Even with these limitations, the current study points to the role of complex patterns of attention to threat in anxiety and risk for anxiety. Current models suggest that attention bias to threat may play a causal role in the emergence of anxiety (e.g., Mathews and MacLeod, 2002). Although studies experimentally manipulating attention bias have modulated levels of anxiety and stress reactivity in children and adults (Eldar et al., 2012; Eldar et al., 2008; MacLeod et al., 2002; Mathews and MacLeod, 2002), we know little regarding the underlying neural mechanisms. Recent work suggests that attention manipulations may increase frontal activation (vlPFC) while minimizing limbic (amygdala, insula) activation (Britton et al., 2015; Liu et al., 2018). However, this work has relied on extended (500 ms) presentation of threat stimuli. We do not know how, or if, attention bias modification impacts initial reactive responses to briefly presented stimuli.

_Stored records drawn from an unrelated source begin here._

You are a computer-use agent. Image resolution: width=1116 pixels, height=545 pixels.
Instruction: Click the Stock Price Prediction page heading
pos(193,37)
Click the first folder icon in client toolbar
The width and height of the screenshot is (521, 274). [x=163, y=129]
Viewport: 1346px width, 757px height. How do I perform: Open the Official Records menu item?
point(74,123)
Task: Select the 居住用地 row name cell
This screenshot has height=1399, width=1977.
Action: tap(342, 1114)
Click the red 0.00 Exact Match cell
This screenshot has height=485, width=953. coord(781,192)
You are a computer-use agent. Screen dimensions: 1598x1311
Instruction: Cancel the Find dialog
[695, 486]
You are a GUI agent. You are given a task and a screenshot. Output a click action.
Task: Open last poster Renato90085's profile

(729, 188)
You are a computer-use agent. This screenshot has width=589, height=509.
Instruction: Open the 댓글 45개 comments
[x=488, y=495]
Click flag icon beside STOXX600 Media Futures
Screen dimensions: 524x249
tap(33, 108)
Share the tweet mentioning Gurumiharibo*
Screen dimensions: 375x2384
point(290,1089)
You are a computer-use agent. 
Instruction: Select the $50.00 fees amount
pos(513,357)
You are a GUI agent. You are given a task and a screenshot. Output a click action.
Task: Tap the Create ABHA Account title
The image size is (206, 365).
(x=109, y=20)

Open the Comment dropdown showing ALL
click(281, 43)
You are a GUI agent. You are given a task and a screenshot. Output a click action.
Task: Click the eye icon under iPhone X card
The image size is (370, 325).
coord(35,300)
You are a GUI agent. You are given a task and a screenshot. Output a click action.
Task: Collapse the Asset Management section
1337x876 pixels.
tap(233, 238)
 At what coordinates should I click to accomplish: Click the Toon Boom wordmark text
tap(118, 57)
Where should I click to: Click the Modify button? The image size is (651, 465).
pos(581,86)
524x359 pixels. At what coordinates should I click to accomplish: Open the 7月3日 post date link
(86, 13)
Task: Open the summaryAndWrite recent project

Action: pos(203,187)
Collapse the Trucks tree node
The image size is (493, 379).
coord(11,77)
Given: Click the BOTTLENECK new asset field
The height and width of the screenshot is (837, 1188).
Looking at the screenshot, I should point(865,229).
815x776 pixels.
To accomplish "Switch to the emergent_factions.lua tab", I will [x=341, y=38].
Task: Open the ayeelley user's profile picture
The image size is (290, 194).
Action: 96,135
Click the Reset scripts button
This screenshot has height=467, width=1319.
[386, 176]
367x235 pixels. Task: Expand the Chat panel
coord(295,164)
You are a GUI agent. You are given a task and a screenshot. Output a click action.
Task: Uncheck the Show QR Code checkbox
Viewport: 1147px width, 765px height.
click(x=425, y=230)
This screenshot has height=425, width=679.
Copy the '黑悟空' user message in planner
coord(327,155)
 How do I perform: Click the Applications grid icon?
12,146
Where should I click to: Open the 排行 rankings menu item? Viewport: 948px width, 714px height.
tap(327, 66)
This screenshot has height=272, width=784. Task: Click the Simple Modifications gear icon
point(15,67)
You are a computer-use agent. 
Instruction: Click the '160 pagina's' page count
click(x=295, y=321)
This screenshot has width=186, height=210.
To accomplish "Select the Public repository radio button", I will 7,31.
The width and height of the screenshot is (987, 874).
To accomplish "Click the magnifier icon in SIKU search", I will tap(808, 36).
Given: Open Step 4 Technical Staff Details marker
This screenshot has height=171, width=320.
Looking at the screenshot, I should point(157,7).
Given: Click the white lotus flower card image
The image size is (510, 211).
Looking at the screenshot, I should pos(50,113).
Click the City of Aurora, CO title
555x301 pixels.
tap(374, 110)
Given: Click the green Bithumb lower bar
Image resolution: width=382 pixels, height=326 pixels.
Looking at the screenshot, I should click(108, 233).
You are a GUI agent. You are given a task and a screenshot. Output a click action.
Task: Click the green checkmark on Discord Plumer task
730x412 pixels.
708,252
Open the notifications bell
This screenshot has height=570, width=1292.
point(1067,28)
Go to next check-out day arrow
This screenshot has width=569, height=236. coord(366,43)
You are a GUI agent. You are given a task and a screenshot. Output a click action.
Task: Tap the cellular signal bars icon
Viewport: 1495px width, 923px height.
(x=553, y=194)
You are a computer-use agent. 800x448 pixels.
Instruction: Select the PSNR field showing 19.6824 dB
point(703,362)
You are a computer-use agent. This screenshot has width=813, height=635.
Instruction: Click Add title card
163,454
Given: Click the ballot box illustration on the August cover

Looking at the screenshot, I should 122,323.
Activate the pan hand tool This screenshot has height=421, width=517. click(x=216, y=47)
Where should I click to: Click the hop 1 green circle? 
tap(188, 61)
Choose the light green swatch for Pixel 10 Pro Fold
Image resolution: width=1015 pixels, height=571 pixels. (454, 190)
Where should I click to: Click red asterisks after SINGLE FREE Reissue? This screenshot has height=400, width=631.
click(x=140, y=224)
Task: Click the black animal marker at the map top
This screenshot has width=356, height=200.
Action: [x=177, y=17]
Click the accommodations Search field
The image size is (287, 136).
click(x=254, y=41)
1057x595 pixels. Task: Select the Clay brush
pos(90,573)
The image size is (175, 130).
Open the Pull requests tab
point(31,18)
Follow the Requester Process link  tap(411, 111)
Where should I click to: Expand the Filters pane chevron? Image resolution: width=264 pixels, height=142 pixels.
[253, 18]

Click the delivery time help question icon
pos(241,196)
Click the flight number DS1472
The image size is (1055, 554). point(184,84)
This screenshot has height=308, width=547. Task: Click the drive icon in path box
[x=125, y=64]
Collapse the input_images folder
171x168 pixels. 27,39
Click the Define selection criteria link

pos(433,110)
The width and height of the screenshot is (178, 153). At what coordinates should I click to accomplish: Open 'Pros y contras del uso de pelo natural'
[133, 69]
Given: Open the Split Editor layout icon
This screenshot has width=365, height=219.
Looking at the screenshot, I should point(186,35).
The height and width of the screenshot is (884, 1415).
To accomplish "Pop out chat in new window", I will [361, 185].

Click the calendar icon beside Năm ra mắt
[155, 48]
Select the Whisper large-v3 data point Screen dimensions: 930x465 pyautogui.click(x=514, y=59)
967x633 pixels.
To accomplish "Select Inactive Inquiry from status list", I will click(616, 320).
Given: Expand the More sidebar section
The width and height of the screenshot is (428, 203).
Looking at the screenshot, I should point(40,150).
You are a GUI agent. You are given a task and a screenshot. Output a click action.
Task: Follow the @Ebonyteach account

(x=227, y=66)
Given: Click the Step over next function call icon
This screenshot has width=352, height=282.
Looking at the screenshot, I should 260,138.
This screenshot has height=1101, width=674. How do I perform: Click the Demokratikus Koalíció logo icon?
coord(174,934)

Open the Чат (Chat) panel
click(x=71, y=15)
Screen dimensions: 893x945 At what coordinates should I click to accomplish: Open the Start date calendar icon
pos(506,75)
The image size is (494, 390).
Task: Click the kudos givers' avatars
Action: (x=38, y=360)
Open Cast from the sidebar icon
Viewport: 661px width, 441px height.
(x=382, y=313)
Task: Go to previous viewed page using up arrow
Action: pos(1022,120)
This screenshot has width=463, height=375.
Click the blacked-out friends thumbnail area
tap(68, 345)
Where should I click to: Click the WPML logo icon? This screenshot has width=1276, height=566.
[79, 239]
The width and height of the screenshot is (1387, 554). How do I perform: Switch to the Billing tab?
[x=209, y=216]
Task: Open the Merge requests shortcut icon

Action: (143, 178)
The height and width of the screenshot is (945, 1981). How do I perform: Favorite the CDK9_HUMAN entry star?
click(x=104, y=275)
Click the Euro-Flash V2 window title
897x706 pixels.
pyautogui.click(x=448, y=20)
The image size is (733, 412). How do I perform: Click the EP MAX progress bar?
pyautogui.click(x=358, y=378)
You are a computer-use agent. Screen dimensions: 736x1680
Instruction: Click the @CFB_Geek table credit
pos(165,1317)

A more nuanced understanding of the time course of activation is needed as recent work has called into question the reliability and efficacy of treatments targeting attention and attention to threat (Rodebaugh et al., 2016).
The current study indicates that there are both distinct and overlapping patterns in how behaviorally inhibited and non-inhibited children process subliminal socially-relevant threat cues. We found that all children showed a (modest) activation response to masked threat faces in the amygdala, reflecting prior expectations for a limbic response to ambiguous threat. Non-BI children also displayed a distributed activation pattern relative to BI peers in the same contrast. Furthermore, behaviorally inhibited children showed heightened neural response in the cerebellum in trials that required shifting attention away from threat. The cerebellum is only recently gaining attention for influencing processes beyond motor control, extending to emotion processing. Further examination is required to help elucidate how distributed patterns of activity contribute to the processing of salient stimuli and threat into adolescence and early adulthood, and how these activation patterns come into play in temperamentally inhibited versus anxious individuals.